Strengths and Limitations

Strengths

This is one of the first studies to integrate an evaluation of pain management strategies, patient preferences to manage pain and opioid and cannabis AEs within the orthopaedic trauma population throughout their continuum of care. Furthermore, this mixed design study used rigorous methodology, allowing an in-depth look at these issues.⁵⁰ Hence, findings provide relevant information for health care professionals to improve compliance with recognized guidelines while considering the patient’s perspective on preferred pain management strategies and the support they need to use them appropriately.

Limitations

Some limitations should also be considered. First, the sample predominantly included middle-aged white males, limiting the generalizability of the results. Therefore, there is a need for larger studies including women, older patients and individuals from various backgrounds. Second, it is also possible that patients received a variety of suggestions from professionals during or after their hospitalization about non-pharmacological strategies, which may have influenced their use and perceived effectiveness. However, as discussed above, further studies on these strategies are still needed to confirm their utility in orthopaedics. Third, interviews were only done at 3 months, providing less insight into patient needs shortly after their injury. They were also conducted by telephone and not face-to-face, with a trend towards mostly short answers, sometimes limiting the depth of the information that could be extracted.
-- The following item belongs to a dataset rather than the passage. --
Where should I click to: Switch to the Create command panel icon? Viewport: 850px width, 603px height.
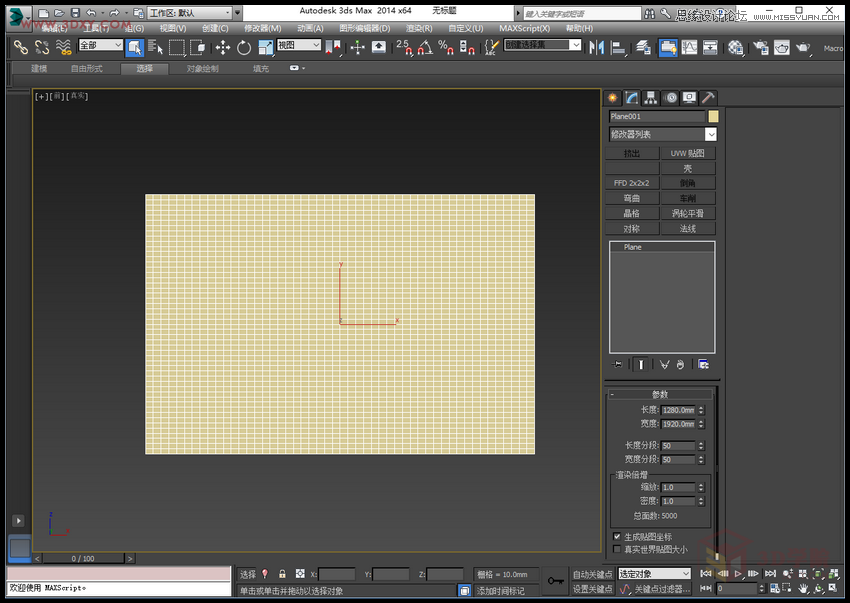point(612,98)
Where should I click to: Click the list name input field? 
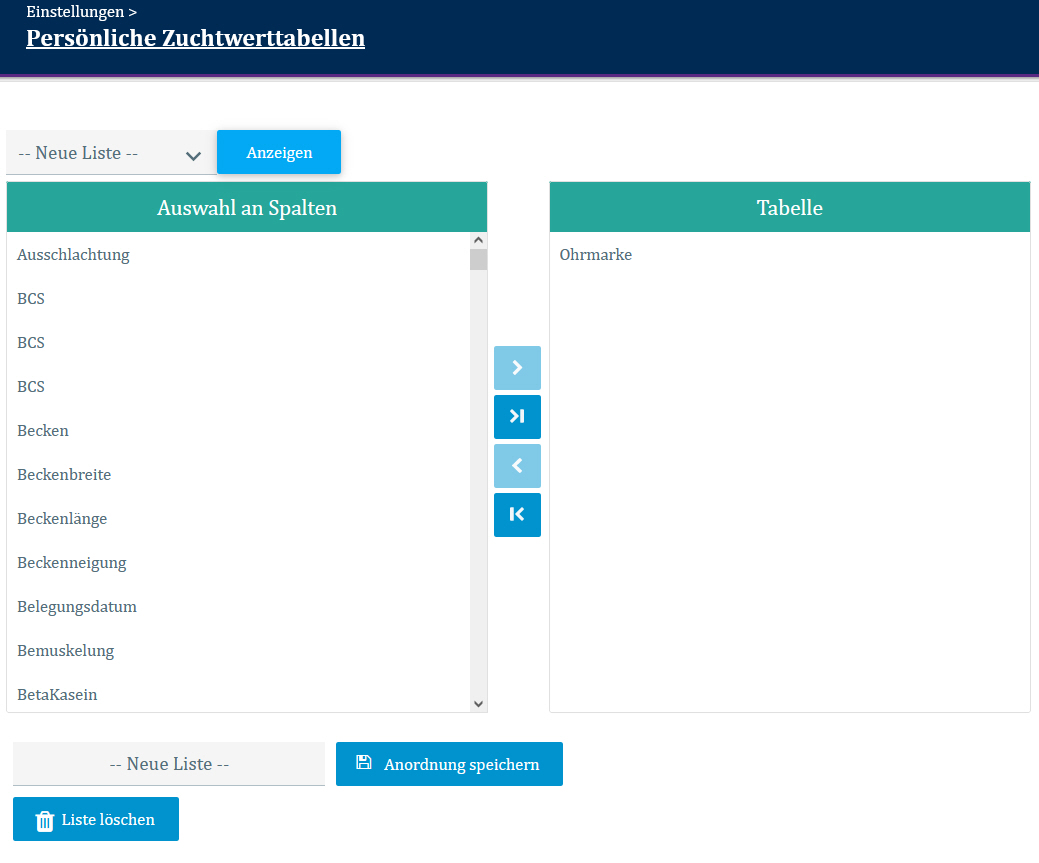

Finally, qualitative data analyses were not returned to the participants so that they could verify our interpretations and recommend changes. Nonetheless, the credibility of findings was ensured by data analysis and interpretation assessment by two scientists.

Conclusion

In conclusion, our findings confirm that opioids should be used within reason after an orthopaedic trauma, considering its AEs and the associated risk of misuse. Cannabis is starting to be of interest among other pain relief strategy in countries where its use is legalized but should be considered with caution because it also has AEs. In addition to the pharmacological treatment, several non-pharmacological strategies were used or perceived as effective in the patient continuum of care, including: physical positioning and physical therapy, rest, cryotherapy, massage, relaxation, and distraction. Clear information on the use of these different treatments should be provided to patients following their injury. As each patient’s pain experience is different, treatment suggestions and follow-up should be adjusted according to individual clinical profile, needs and preferences. Our findings could inform healthcare professionals and health care organizations in the implementation of patient-centered programs aimed at optimizing safe pain management after an orthopaedic trauma.

Acknowledgments

We thank Christine Rizzo, Nancy Lemieux and Lucie Laplante for their support in identifying potential participants for this study. We would also like to thanks the members of the Quebec Consortium on Adverse Effects of Pain Medications for their thoughts and advice leading to the choice of methods used to conduct this study: (in alphabetical order): Aline Boulanger, Anaïs Lacasse, Anne Hudon, Catherine E. Ferland, Céline Gélinas, David Lussier, David Williamson, Émilie Paul-Savoie, Éric Troncy, Gérard Huni, Gilles Lavigne, Graciela Pineyro, Hélène Beaudry, Jennifer Cogan, Kadija Perreault, Laurent Dupuis, Line Guénette, Lise Dassieu, Louis Gendron, M. Gabrielle Pagé, Manon Choinière, Nabiha Benyamina Douma, Nancy Julien, Philippe Sarret, Pierre Rainville, Simon Décary, Sylvie Lafrenaye, Sylvie Lemay, and Yoram Shir.

Disclosure

Dr Stéphane Pelet reports grants from CIHR, grants from MSSS, grants from CRSH, outside the submitted work. Dr Etienne Belzile reports grants from CIHR, grants, personal fees from Stryker, grants, personal fees from DePuy Synthèse, grants, personal fees from BodyCad, personal fees from Pendopharm, personal fees from Conmed, outside the submitted work. Mélanie Bérubé received research salary award from FRQS and SPOR - Quebec. The authors report no other conflicts of interest in this work.

Additional information

Funding

This research was supported by the Quebec Network on Nursing Intervention Research (no reference number) and the Quebec Pain Research Network (no reference number).